**** EXERCISE INPUTS ****

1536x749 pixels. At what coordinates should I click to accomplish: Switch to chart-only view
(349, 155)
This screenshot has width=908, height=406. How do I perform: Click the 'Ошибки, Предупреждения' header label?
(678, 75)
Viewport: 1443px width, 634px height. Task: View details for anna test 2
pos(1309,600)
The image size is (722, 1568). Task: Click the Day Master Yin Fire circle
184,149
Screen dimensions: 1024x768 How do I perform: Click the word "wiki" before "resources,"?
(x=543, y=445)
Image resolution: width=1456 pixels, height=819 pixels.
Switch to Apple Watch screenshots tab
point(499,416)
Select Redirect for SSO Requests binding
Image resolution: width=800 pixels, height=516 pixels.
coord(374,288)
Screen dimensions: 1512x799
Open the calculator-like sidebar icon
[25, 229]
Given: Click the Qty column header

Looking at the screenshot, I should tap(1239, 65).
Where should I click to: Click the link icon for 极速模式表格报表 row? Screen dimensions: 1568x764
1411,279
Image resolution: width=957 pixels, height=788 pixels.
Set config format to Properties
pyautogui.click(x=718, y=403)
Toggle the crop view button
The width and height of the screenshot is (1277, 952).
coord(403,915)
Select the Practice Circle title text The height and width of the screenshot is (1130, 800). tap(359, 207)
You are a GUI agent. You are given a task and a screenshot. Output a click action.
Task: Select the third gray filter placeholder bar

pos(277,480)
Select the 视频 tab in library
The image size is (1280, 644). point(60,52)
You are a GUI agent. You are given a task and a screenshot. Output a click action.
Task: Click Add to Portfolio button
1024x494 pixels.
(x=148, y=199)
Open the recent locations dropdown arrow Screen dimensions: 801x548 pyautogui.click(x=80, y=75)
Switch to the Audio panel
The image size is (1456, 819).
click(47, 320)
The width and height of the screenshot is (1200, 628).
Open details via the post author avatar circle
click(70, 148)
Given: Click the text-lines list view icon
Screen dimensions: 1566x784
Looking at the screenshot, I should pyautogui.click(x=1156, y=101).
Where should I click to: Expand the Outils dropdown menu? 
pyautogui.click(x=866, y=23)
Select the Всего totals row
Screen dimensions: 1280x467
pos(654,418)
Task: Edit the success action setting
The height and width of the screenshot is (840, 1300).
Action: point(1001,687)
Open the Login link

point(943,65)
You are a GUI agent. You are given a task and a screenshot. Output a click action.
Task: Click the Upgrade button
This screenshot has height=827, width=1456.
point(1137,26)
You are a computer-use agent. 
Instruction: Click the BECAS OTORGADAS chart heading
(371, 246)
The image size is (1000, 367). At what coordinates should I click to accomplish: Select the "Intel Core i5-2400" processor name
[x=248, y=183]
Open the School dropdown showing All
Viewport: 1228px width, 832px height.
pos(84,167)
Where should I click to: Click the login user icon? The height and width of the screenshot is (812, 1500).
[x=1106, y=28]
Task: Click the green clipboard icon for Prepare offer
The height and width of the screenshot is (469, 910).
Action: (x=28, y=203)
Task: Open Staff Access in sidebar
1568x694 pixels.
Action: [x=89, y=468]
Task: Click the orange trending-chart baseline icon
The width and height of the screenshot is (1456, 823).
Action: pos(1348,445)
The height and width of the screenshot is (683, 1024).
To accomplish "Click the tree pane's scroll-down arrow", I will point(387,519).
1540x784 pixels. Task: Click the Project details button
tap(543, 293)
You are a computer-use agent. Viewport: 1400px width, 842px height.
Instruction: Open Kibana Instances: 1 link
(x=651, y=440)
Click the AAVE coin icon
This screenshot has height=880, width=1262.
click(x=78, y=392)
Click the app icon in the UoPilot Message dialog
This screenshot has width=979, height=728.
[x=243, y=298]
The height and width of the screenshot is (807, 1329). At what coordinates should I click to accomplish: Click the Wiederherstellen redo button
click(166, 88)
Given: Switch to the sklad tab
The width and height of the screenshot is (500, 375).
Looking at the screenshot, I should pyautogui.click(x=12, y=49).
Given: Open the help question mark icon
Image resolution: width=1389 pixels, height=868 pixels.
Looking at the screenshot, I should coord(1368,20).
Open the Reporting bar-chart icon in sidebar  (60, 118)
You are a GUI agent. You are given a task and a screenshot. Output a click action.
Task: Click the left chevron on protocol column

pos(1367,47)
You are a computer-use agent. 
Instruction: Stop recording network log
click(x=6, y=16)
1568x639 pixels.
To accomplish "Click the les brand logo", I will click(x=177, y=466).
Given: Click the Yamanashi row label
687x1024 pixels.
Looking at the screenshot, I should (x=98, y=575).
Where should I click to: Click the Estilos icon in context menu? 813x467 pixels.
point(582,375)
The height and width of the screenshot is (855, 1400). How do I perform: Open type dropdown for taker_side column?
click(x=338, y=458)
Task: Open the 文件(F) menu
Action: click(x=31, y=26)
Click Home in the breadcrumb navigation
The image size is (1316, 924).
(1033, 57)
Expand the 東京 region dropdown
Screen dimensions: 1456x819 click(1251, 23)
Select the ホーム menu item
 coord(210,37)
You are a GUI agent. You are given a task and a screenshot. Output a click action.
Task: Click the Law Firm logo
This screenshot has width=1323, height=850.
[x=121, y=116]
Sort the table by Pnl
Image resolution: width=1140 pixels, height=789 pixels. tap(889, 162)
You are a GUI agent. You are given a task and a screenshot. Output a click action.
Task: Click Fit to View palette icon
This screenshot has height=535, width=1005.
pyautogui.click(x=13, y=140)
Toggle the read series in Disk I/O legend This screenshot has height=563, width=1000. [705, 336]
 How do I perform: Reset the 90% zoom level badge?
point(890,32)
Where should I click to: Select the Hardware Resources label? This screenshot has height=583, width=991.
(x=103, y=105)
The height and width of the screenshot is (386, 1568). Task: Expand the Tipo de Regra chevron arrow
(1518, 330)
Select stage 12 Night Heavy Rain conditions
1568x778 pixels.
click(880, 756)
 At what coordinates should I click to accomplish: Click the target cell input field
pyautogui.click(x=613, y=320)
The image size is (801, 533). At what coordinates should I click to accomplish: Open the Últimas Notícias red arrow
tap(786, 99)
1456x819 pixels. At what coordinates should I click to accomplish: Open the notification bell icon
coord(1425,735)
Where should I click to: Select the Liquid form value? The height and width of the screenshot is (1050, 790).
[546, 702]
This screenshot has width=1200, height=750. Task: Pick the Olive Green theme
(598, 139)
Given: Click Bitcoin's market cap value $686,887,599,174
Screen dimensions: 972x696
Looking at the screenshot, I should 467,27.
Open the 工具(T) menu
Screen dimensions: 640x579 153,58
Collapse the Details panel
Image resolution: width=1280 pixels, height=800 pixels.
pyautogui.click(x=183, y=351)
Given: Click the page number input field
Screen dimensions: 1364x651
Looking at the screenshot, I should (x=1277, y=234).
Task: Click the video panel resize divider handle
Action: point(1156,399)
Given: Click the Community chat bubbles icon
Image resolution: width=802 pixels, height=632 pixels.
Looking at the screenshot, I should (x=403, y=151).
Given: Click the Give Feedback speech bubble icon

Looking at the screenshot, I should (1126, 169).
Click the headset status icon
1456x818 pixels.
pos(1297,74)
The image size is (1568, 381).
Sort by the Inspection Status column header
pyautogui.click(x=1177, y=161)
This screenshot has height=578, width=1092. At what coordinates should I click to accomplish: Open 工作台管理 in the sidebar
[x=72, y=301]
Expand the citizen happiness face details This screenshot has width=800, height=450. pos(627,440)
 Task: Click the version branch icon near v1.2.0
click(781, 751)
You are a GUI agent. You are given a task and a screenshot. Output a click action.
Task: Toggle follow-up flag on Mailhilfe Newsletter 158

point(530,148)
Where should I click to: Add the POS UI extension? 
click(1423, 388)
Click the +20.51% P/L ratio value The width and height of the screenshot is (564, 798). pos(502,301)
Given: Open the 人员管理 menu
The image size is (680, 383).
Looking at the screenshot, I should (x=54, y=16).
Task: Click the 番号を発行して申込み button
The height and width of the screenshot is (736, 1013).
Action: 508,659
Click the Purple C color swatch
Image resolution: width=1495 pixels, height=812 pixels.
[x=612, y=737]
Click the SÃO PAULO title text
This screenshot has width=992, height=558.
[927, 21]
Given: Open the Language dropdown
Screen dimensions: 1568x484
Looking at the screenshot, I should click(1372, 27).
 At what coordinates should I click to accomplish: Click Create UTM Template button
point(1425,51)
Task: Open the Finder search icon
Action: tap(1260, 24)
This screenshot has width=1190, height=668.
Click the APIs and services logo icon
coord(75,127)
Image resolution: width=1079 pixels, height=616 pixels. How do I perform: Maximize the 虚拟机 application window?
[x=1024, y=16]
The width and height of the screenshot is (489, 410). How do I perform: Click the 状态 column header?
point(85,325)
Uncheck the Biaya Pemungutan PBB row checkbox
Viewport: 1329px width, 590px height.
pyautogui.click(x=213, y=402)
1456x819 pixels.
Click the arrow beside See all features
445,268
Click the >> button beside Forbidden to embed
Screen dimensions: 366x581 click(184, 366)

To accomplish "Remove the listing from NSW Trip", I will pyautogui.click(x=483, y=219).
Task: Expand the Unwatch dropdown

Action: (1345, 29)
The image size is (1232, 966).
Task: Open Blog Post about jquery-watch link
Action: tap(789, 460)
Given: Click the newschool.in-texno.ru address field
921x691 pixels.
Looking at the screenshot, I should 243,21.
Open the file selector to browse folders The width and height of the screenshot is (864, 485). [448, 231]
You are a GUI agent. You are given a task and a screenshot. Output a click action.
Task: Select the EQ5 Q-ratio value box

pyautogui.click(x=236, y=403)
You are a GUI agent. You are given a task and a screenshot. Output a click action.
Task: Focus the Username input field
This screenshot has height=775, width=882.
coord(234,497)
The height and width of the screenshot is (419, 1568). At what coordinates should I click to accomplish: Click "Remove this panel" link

****

AIM OF THE EXERCISE: Copy the lines starting at the one containing "Viewport: 1443px width, 634px" and ending at the one containing "pos(654,418)", keeping every character the same.

EXPECTED ANSWER:
Viewport: 1443px width, 634px height. Task: View details for anna test 2
pos(1309,600)
The image size is (722, 1568). Task: Click the Day Master Yin Fire circle
184,149
Screen dimensions: 1024x768 How do I perform: Click the word "wiki" before "resources,"?
(x=543, y=445)
Image resolution: width=1456 pixels, height=819 pixels.
Switch to Apple Watch screenshots tab
point(499,416)
Select Redirect for SSO Requests binding
Image resolution: width=800 pixels, height=516 pixels.
coord(374,288)
Screen dimensions: 1512x799
Open the calculator-like sidebar icon
[25, 229]
Given: Click the Qty column header

Looking at the screenshot, I should tap(1239, 65).
Where should I click to: Click the link icon for 极速模式表格报表 row? Screen dimensions: 1568x764
1411,279
Image resolution: width=957 pixels, height=788 pixels.
Set config format to Properties
pyautogui.click(x=718, y=403)
Toggle the crop view button
The width and height of the screenshot is (1277, 952).
coord(403,915)
Select the Practice Circle title text The height and width of the screenshot is (1130, 800). tap(359, 207)
You are a GUI agent. You are given a task and a screenshot. Output a click action.
Task: Select the third gray filter placeholder bar

pos(277,480)
Select the 视频 tab in library
The image size is (1280, 644). point(60,52)
You are a GUI agent. You are given a task and a screenshot. Output a click action.
Task: Click Add to Portfolio button
1024x494 pixels.
(x=148, y=199)
Open the recent locations dropdown arrow Screen dimensions: 801x548 pyautogui.click(x=80, y=75)
Switch to the Audio panel
The image size is (1456, 819).
click(47, 320)
The width and height of the screenshot is (1200, 628).
Open details via the post author avatar circle
click(70, 148)
Given: Click the text-lines list view icon
Screen dimensions: 1566x784
Looking at the screenshot, I should pyautogui.click(x=1156, y=101).
Where should I click to: Expand the Outils dropdown menu? 
pyautogui.click(x=866, y=23)
Select the Всего totals row
Screen dimensions: 1280x467
pos(654,418)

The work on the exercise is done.